DLR-RM / stable-baselines3

PyTorch version of Stable Baselines, reliable implementations of reinforcement learning algorithms.
https://stable-baselines3.readthedocs.io
MIT License
9.08k stars 1.7k forks source link

[Question] Thoughts on ideal training environment to save best agent during training when using multiple env's? #714

Closed windowshopr closed 2 years ago

windowshopr commented 2 years ago

Question

I've made use of the following snippet:

    num_cpu = 6 # Number of processes to use
    # Create the vectorized environment
    env = WilKin_Stock_Trading_Environment(df, lookback_window_size=lookback_window_size)
    env = SubprocVecEnv([make_env(env, i) for i in range(num_cpu)])

    model = A2C('MlpPolicy', env, verbose=1, gamma=0.91)

With this, it's my understanding that there are 6 agents being trained at once, split up among the total_timestamps defined during training, which results in 6 different test results.

How does one combine these results into 1 agent for testing? Is there a way to pick the best agent?

Or, how could one make use of a callback so that the best "agent" gets checkpointed as training goes along?

Was thinking of using this snippet for the latter:

checkpoint_callback = CheckpointCallback(save_freq=1000, save_path='./logs/')
eval_callback = EvalCallback(eval_env, best_model_save_path='./logs/best_model',
                             log_path='./logs/results', eval_freq=500)
callback = CallbackList([checkpoint_callback, eval_callback])

Sort of a newbie with SB3. Thanks!

Miffyli commented 2 years ago

No, there is only one agent being trained using six copies of the environment. This can speed up training (faster stepping of environment) but also stabilizes the training of A2C/PPO because you have a larger number of samples per update.

See this example on how to use callbacks to save the best model.


The following is an automated answer:

as you seem to try to apply RL to stock trading, i also must warn you about it. Here is recommendation from a former professional trader:

Retail trading, retail trading with ML, and retail trading with RL are bad ideas for almost everyone to get involved with.

  • I was a quant trader at a major hedge fund for several years. I am now retired.
  • On average, traders lose money. On average, retail traders especially lose money. An excellent approximation of trading, and especially of retail trading, is 'gambling'.
  • There is a lot more bad advice on trading out there than good advice. It is extraordinarily difficult to demonstrate that any particular advice is some of the rare good advice.
  • As such, it's reasonable to treat all commentary on retail trading as an epsilon away from snake oil salesmanship. Sometimes that'll be wrong, but it's a strong rule of thumb.
  • I feel a sense of responsibility to the less world-wise members of this community - which includes plenty of highschoolers - and so I find myself unable to let a conversation about retail trading occur without interceding and warning that it's very likely snake oil.
  • I find repeatedly making these warnings and the subsequent fights to be exhausting.
windowshopr commented 2 years ago

Thanks I'll review the callback!

araffin commented 2 years ago

See this example on how to use callbacks to save the best model.

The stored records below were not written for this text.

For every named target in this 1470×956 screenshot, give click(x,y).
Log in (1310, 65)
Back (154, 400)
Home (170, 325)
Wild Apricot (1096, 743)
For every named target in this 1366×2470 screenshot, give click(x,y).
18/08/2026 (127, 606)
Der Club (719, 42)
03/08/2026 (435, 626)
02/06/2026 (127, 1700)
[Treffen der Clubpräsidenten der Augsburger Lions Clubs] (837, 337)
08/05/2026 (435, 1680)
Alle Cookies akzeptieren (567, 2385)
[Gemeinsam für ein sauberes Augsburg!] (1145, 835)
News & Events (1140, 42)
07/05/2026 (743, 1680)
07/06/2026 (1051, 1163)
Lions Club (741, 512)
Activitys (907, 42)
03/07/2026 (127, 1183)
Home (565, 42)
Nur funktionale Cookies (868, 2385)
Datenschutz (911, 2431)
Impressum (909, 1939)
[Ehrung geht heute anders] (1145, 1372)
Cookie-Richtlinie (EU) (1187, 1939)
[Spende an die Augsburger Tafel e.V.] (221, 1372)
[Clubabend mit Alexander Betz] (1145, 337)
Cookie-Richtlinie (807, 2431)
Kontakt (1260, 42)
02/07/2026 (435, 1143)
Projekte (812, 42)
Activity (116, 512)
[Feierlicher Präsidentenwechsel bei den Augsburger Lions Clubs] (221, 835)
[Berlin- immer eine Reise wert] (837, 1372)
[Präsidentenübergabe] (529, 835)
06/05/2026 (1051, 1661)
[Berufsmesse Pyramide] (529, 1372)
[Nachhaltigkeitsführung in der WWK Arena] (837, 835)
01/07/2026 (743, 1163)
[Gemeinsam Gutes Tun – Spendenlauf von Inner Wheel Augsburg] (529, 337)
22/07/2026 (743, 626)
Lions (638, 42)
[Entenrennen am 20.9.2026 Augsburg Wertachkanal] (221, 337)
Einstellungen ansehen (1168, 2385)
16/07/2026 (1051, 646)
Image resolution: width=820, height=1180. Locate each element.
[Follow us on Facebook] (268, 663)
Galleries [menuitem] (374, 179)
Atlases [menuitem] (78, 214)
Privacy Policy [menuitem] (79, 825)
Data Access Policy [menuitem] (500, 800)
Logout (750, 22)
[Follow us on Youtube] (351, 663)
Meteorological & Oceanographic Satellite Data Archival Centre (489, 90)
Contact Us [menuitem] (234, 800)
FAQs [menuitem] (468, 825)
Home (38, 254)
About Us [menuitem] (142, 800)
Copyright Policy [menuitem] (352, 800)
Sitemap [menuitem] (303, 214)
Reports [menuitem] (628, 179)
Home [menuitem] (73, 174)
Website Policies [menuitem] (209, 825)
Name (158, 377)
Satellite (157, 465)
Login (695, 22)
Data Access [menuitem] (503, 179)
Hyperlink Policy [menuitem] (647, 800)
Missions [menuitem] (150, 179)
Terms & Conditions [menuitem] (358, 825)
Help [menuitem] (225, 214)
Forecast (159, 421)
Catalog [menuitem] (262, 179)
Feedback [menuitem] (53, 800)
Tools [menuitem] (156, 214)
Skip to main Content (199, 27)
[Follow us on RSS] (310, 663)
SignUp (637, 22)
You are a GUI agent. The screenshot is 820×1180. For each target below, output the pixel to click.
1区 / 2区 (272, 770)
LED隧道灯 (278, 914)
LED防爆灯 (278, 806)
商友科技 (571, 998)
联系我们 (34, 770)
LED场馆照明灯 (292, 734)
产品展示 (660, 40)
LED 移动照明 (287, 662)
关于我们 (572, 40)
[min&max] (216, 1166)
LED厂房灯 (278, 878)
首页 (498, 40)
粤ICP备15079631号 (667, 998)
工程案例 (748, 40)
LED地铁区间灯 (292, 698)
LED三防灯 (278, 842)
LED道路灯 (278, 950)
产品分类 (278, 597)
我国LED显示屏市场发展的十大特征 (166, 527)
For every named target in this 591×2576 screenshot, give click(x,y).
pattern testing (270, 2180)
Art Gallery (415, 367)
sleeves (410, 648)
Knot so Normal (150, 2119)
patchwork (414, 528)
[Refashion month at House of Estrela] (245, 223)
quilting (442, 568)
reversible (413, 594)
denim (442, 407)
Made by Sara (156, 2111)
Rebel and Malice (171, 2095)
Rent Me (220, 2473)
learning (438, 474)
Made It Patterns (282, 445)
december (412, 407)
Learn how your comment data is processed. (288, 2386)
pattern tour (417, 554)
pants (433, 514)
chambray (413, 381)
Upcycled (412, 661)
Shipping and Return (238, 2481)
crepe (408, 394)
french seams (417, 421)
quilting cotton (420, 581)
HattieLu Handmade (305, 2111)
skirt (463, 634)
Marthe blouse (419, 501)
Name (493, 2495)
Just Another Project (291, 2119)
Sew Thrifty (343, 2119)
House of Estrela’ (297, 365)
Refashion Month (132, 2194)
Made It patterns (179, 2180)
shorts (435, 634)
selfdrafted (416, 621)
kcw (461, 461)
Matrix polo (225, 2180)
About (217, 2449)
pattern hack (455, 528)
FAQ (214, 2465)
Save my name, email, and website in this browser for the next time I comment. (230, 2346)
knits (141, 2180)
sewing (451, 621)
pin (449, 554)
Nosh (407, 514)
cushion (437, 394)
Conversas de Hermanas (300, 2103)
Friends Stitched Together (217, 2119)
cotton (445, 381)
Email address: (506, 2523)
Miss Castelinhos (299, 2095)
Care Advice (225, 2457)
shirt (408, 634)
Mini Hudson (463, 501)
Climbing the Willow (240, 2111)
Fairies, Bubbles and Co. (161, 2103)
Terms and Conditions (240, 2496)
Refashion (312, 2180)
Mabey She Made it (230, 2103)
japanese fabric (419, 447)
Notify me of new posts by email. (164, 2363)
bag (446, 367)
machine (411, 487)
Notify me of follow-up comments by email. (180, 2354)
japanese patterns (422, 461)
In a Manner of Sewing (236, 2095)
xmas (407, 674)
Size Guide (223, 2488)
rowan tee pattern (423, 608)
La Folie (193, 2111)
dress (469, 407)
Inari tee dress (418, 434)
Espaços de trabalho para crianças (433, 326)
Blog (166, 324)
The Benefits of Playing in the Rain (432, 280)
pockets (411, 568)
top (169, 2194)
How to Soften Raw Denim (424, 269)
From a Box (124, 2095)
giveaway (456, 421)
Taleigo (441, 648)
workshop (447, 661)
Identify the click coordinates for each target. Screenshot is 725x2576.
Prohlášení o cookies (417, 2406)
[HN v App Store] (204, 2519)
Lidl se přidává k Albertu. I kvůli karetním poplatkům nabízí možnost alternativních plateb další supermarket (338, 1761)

well, the EvalCallback is the recommended way to go (the default in the RL Zoo), the example in the doc is just to demonstrate the use of callback.

Radilx commented 2 years ago

@windowshopr How did you define your eval_env? Doesn't it have to be the same type as the training env, and therefore SubprocVecEnv? Is it just a SubprocVecEnv with one element or something else.

windowshopr commented 2 years ago

@Radilx I used the SubprocVecEnv for the training, and then just a make_vec_env for the eval env. This is what it all looks like:

    num_cpu = 6 # Number of processes to use
    # Create the vectorized training environment
    env = WilKin_Stock_Trading_Environment(train_df, lookback_window_size=lookback_window_size)
    env = Monitor(env)
    env = SubprocVecEnv([make_env(env, i) for i in range(num_cpu)])

    # Eval Env
    eval_env = WilKin_Stock_Trading_Environment(test_df, lookback_window_size=lookback_window_size)
    eval_env = make_vec_env(lambda: eval_env, n_envs=1)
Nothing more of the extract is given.